* **Task brief**
Check every line of the data below for "screenshot". Copy each one that has it.
—————
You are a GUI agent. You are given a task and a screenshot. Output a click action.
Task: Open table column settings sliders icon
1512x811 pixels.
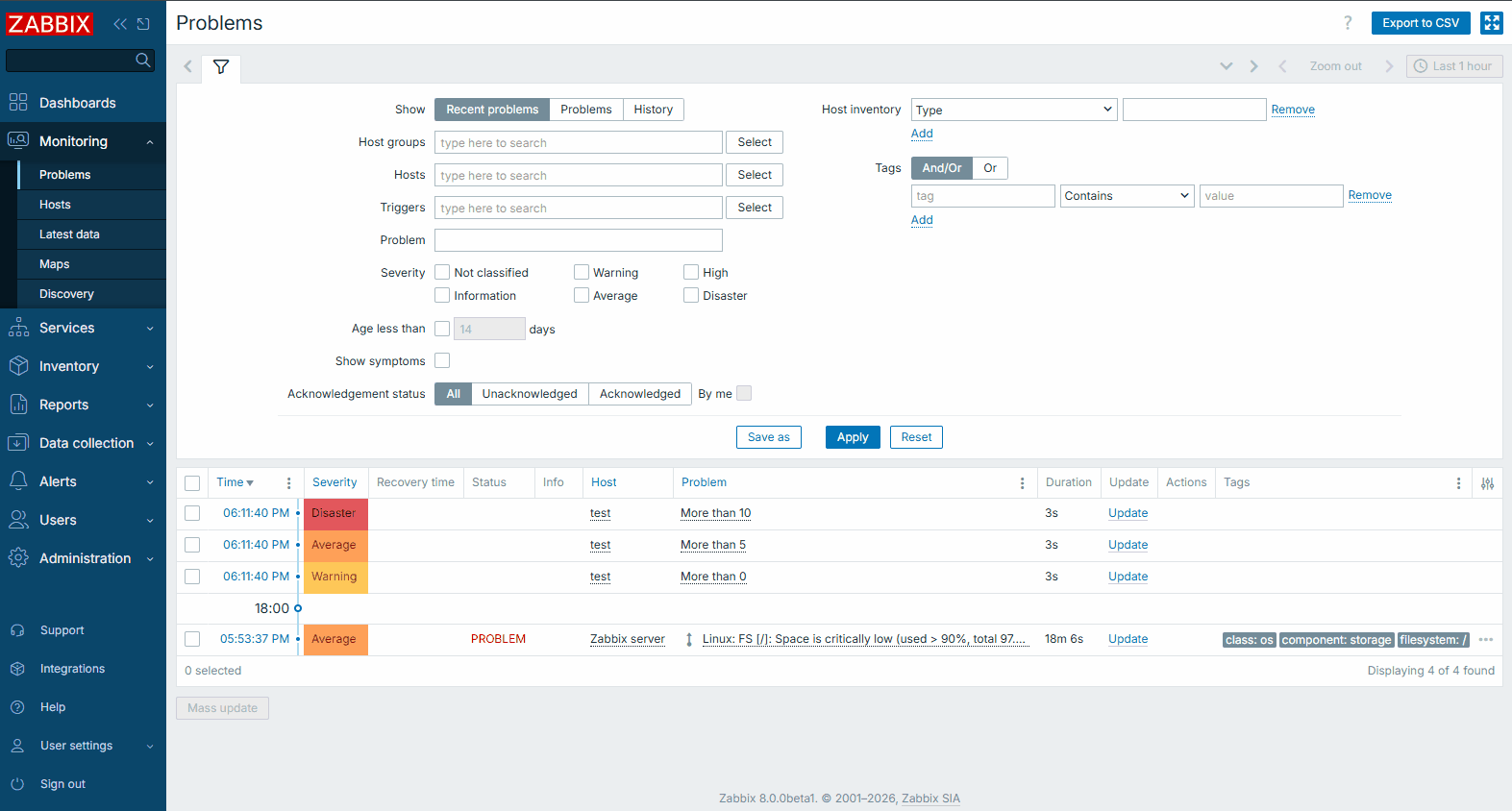pyautogui.click(x=1487, y=483)
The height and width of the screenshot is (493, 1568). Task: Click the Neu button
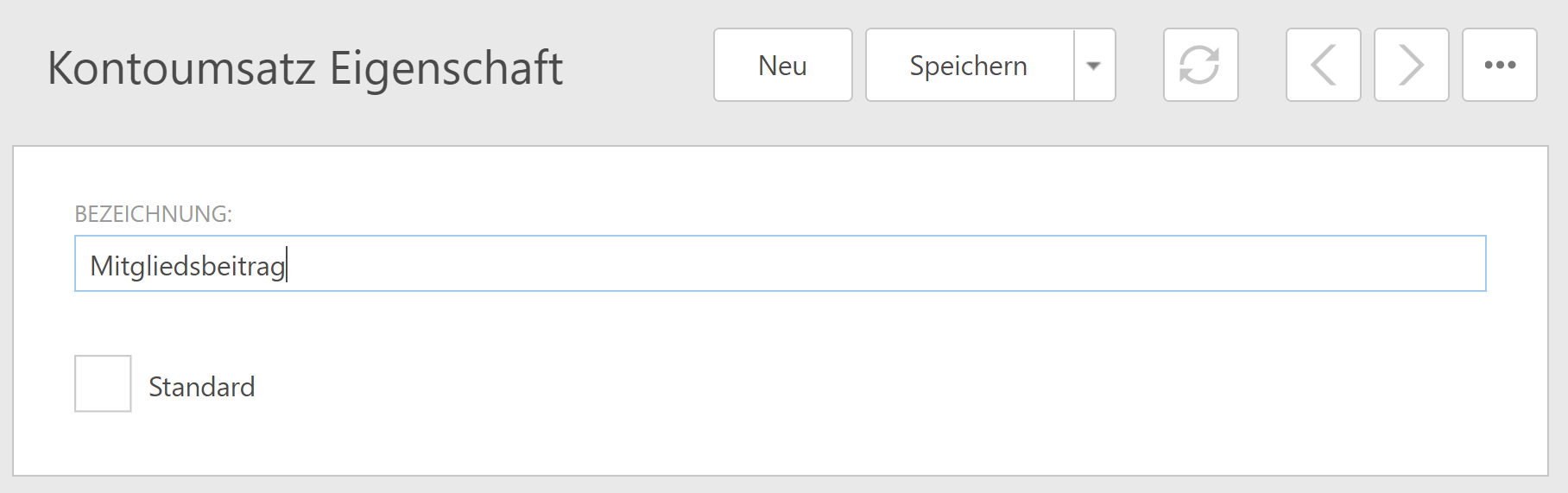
—————
* **Solved exercise**
You are a GUI agent. You are given a task and a screenshot. Output a click action.
The height and width of the screenshot is (493, 1568). Task: Click the Neu button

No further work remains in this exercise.